Neuer Anlauf für Treffen mit Moskau Nato streitet über Russland-Linie
20.05.2016, 15:41 Uhr
Keine ganz einheitliche Bewertung: Außenminister Steinmeier.
(Foto: dpa)
Nach der Annexion der Krim und angesichts des Ukraine-Konflikts sind die Beziehungen zwischen der Nato und Moskau unterkühlt. Deutschland trifft mit seinem Werben für direkte Gespräche auf Widerstand - bei Bündnispartnern.
Innerhalb der Nato gibt es offenbar keine einheitliche Linie zum Umgang mit Russland. Die Diskussion der Außenminister des Militärbündnisses sei kontrovers verlaufen, sagte Bundesaußenminister Frank-Walter Steinmeier am Rande des Nato-Treffens in Brüssel.

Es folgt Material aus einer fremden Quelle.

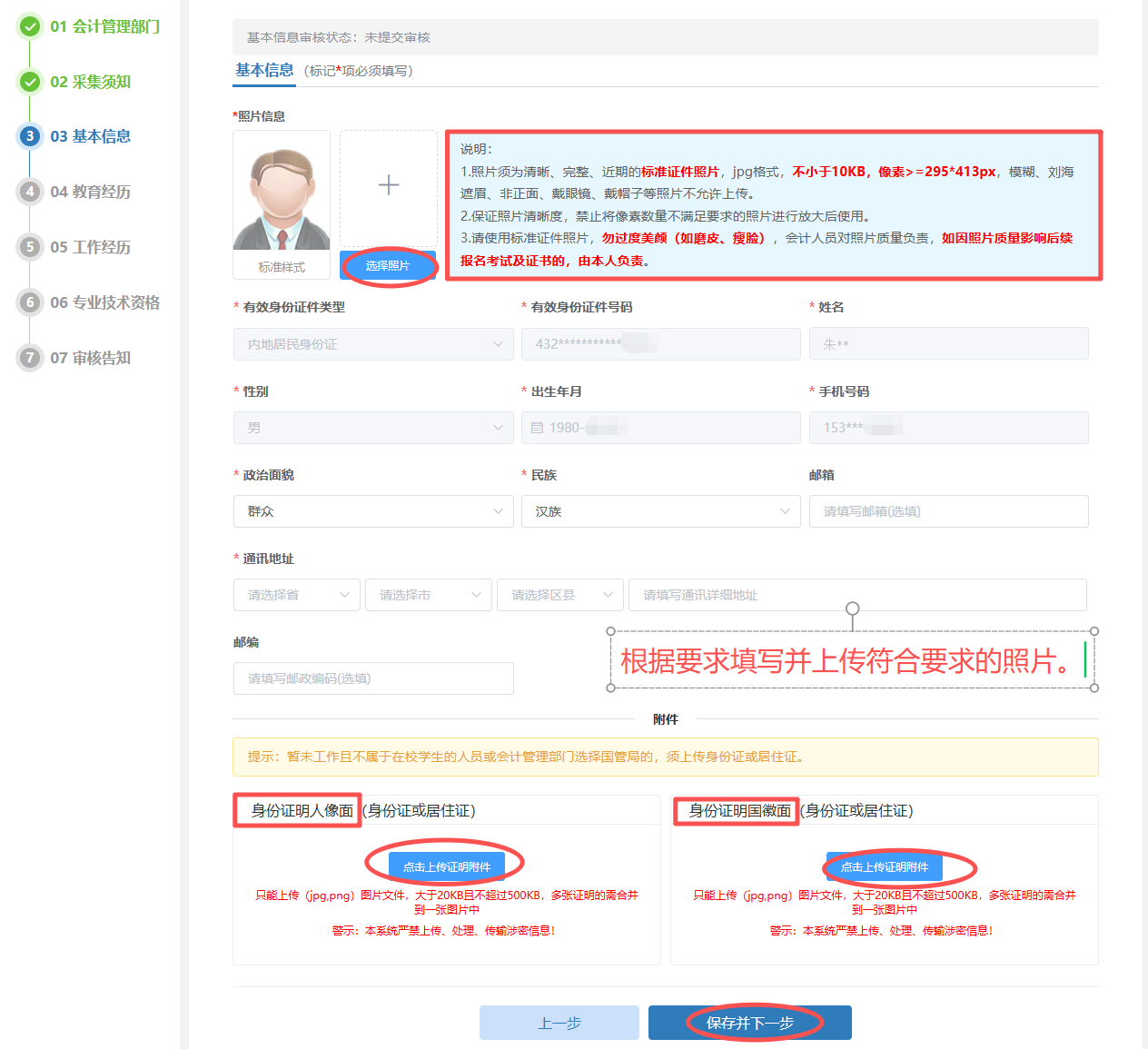This screenshot has width=1148, height=1049.
Task: Open the 民族 dropdown showing 汉族
Action: [x=660, y=511]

Die Situation werde von den Mitgliedstaaten "nicht ganz einheitlich bewertet". Es gebe auch unterschiedliche Meinungen darüber, ob das Gespräch mit Russland intensiviert werden sollte. Letztlich setzten sich die Befürworter eines neuen Treffens aber durch.
Nun will die Allianz noch vor dem Gipfeltreffen in Warschau erneut das Gespräch mit Russland suchen. Bei einer Debatte der Außenminister habe es breite Zustimmung für die Idee gegeben, den Nato-Russland-Rat einzuberufen, sagte Nato-Generalsekretär Jens Stoltenberg. Man werde mit entsprechenden Vorbereitungen beginnen.

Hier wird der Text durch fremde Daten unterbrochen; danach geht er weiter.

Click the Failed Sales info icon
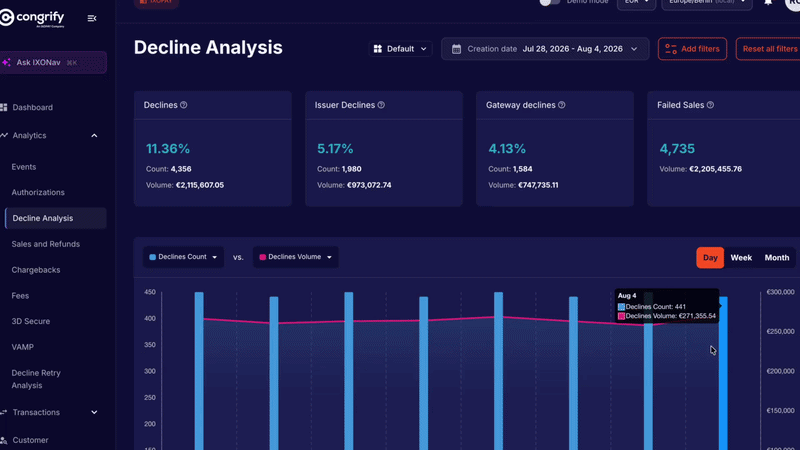pos(710,105)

Lawrow: Angebot nicht durch Mikrofon
Russland indes reagierte verärgert. In einer Stellungnahme machte Außenminister Sergej Lawrow deutlich, dass der Nato-Russland-Rat nur in beiderseitigem Einverständnis einberufen werden kann. "Wenn sie es besprechen wollen, dann mit uns und nicht durchs Mikrofon", sagte er nach Angaben der Agentur Interfax.
Für das neue Gesprächsangebot an Russland hatte sich vor allem die Bundesregierung eingesetzt. "Ich glaube, das ist der richtige Weg", sagte Steinmeier. Er halte es für wichtig, sich über die unterschiedlichen Sichtweisen auf Probleme auszutauschen - auch wenn diese vorerst nicht gelöst werden könnten. Zudem müsse man sich bei den Gesprächen über die Konflikte in Syrien und Libyen bemühen, Russland als einen Partner zu gewinnen.
Der Nato-Russland-Rat - das wichtigste Gremium für den Dialog des Westens mit Moskau - hatte vor einem Monat auf Botschafterebene getagt. Zuvor lagen die Gespräche im Rat wegen des Ukrainekonflikts fast zwei Jahre lang auf Eis, nachdem der Westen sie eingefroren hatte. Im Ukraine-Konflikt wirft der Westen Moskau die Unterstützung prorussischer Separatisten sowie die völkerrechtswidrige Annexion der Schwarzmeerhalbinsel Krim vor.
Polen und Baltikum skeptisch
Kritisch zur Wiederbelebung des Nato-Russland-Rates hatten sich in der Vergangenheit vor allem Polen und Vertreter der baltischen Staaten geäußert. Sie warnen davor, zum "business as usual" zurückkehren, solange der Ukrainekonflikt nicht gelöst sei. Estland und Litauen brachten wieder zum Ausdruck, dass sie nicht daran glauben, die Treffen könnten zu einer Verbesserung der Beziehungen zu Russland beitragen.
Beim Gipfel am 8. und 9. Juli in Warschau will die Nato beschließen, die Aufrüstung in den an Russland grenzenden Mitgliedstaaten weiter voranzutreiben. Die Pläne sind eine Reaktion auf die Ukraine-Krise und die Politik des russischen Präsidenten Wladimir Putin. Vor allem die östlichen Bündnisstaaten wie Polen und die baltischen Länder fühlen sich vom Kurs des Kremlchefs bedroht.